After selling chocolates by mail order, a first shop opened in north London in 2004. Shop locations have been selected carefully, as outlets need to be in areas which are affluent but still accessible. So one of the earliest London locations was in High Street Kensington, rather than Knightsbridge. Thirlwell is clear he wants the chocolate to be an aspirational product but still available to a range of budgets, so a customer can buy something for £2 and it will be the same chocolate as in the £100 box.
BRANCHING OUT
The brand has since branched out into other areas, and cocoa-inspired foodstuffs are prominent in the store. “They are a long way from being the best selling part of our product range,” he admits, but this is all part of Thirlwell’s mission to remain a pioneer in the world of chocolate. We meet in the Hotel Chocolat restaurant in Borough Market, Rabot 1745, where I have the opportunity to try some of these innovations. “It is perceived as being extremely wacky by some of our diners,” he says cheerfully.

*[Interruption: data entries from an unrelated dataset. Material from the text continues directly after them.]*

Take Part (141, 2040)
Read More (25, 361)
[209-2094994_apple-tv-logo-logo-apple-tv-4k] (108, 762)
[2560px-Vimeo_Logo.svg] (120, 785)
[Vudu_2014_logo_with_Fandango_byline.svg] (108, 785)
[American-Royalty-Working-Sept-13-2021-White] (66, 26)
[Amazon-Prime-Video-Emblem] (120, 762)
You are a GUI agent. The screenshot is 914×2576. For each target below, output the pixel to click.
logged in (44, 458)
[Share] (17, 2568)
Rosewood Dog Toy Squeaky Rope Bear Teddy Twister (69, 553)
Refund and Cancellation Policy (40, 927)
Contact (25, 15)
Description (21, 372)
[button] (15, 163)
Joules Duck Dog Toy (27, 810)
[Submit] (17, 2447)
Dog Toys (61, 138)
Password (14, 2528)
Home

I order seared cacao-marinated tuna with spiced aubergine salad, coriander and cacao pulp yoghurt, and a side of white chocolate mash potato. It’s delicious; the mash potato tastes nothing like white chocolate, it’s peppery and soft. In a similar vein, Thirlwell hopes to help re-create the grand old tradition of dedicated drinking chocolate houses popular in the eighteenth century. He wants people to see hot cocoa as they once did, an invigorating daytime drink, rather than something for bed time.
There is also the hotel on the company’s plantation on St Lucia, which is profitable and at 80 per cent occupancy four years after opening. It was the scene of his proudest moment, when Prince Charles visited the functional plantation which Thirlwell owns and from where he sources much of the cocoa. “My father came over from Barbados to host the visit. Seeing the look on his face was brilliant.”
There have been bad moments too, including when Hotel Chocolat closed its two US stores. The market has been notoriously hard for overseas retailers to crack; Tesco failed, Pret a Manger took 10 years to make it a success. For now Thirlwell is content to serve American clientele with the St Lucia hotel, as two-thirds of its guests come from the US. That may help build a following for Hotel Chocolat over time, which could mean re-opening stores in the States.
The biggest blooper during Thirlwell’s career was when a thyme flavoured white chocolate creation received the worst ratings for a whole decade. “One customer said it tasted like engine oil, that he could not get the taste out of his mouth for weeks,” he laughs. He diplomatically says the chefs “got a bit close to the flavour”, which I think is a euphemism to describe how horribly pungent it was.
ANGUS THIRLWELL CV
Company name: Hotel Chocolat
Founded: 2004
Turnover: £85m per annum
Number of staff: 1,200
International presence: Three stores in Copenhagen and a hotel and spa in St Lucia
Job title: Chief executive and co-founder
Business partner: Peter Harris
Age: 52
Studied: French and economics at Sheffield University, but left before graduating. Later, a business qualification at Cranfield School of Management
Favourite Business Book: The Advantage: Why organisational health trumps everything else in business, by Patrick Lencioni
Talents: Visionary
Heroes: My father
Career highlight: When Prince Charles visited my cocoa plantation in St Lucia
Awards: Has received nearly 40 awards and accolades for everything from the quality of the chocolate and the restaurant, to brand appeal.